▶ **Records contained in a dataset**
** start **

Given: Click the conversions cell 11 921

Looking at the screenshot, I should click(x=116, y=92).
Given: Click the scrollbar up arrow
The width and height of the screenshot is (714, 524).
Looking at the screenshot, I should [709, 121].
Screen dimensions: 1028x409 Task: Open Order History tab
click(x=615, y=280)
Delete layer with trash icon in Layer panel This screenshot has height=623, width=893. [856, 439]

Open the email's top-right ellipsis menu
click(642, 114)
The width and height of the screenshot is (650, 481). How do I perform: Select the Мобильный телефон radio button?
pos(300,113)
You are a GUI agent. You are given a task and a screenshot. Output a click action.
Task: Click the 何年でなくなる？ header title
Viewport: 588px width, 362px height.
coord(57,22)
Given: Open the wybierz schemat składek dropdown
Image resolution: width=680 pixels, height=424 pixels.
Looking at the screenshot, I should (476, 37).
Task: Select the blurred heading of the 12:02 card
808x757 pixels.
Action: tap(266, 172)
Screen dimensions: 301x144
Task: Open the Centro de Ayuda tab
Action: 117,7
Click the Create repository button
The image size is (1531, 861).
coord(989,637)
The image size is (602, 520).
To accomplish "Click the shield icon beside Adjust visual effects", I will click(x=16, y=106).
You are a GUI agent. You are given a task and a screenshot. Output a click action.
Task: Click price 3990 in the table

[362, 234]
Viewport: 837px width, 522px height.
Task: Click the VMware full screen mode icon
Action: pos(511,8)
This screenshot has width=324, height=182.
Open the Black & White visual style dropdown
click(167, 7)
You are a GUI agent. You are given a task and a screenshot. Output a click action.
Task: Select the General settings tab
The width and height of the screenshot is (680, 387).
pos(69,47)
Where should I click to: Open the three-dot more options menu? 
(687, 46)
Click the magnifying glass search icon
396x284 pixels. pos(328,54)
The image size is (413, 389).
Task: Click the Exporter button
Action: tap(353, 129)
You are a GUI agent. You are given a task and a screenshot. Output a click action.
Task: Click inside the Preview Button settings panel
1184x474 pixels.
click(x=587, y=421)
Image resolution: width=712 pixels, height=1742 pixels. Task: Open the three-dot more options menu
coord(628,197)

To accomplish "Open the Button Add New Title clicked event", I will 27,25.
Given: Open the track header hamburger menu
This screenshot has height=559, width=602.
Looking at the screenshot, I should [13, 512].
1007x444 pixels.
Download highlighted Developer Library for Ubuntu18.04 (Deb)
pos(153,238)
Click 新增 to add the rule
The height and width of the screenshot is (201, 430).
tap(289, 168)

** end **

▶ **Task details**
Return the whole listing above word for word, with no line left out or changed.

▶ **Solution for this task**
Given: Click the conversions cell 11 921

Looking at the screenshot, I should click(x=116, y=92).
Given: Click the scrollbar up arrow
The width and height of the screenshot is (714, 524).
Looking at the screenshot, I should [709, 121].
Screen dimensions: 1028x409 Task: Open Order History tab
click(x=615, y=280)
Delete layer with trash icon in Layer panel This screenshot has height=623, width=893. [856, 439]

Open the email's top-right ellipsis menu
click(642, 114)
The width and height of the screenshot is (650, 481). How do I perform: Select the Мобильный телефон radio button?
pos(300,113)
You are a GUI agent. You are given a task and a screenshot. Output a click action.
Task: Click the 何年でなくなる？ header title
Viewport: 588px width, 362px height.
coord(57,22)
Given: Open the wybierz schemat składek dropdown
Image resolution: width=680 pixels, height=424 pixels.
Looking at the screenshot, I should (476, 37).
Task: Select the blurred heading of the 12:02 card
808x757 pixels.
Action: tap(266, 172)
Screen dimensions: 301x144
Task: Open the Centro de Ayuda tab
Action: 117,7
Click the Create repository button
The image size is (1531, 861).
coord(989,637)
The image size is (602, 520).
To accomplish "Click the shield icon beside Adjust visual effects", I will click(x=16, y=106).
You are a GUI agent. You are given a task and a screenshot. Output a click action.
Task: Click price 3990 in the table

[362, 234]
Viewport: 837px width, 522px height.
Task: Click the VMware full screen mode icon
Action: pos(511,8)
This screenshot has width=324, height=182.
Open the Black & White visual style dropdown
click(167, 7)
You are a GUI agent. You are given a task and a screenshot. Output a click action.
Task: Select the General settings tab
The width and height of the screenshot is (680, 387).
pos(69,47)
Where should I click to: Open the three-dot more options menu? 
(687, 46)
Click the magnifying glass search icon
396x284 pixels. pos(328,54)
The image size is (413, 389).
Task: Click the Exporter button
Action: tap(353, 129)
You are a GUI agent. You are given a task and a screenshot. Output a click action.
Task: Click inside the Preview Button settings panel
1184x474 pixels.
click(x=587, y=421)
Image resolution: width=712 pixels, height=1742 pixels. Task: Open the three-dot more options menu
coord(628,197)

To accomplish "Open the Button Add New Title clicked event", I will 27,25.
Given: Open the track header hamburger menu
This screenshot has height=559, width=602.
Looking at the screenshot, I should [13, 512].
1007x444 pixels.
Download highlighted Developer Library for Ubuntu18.04 (Deb)
pos(153,238)
Click 新增 to add the rule
The height and width of the screenshot is (201, 430).
tap(289, 168)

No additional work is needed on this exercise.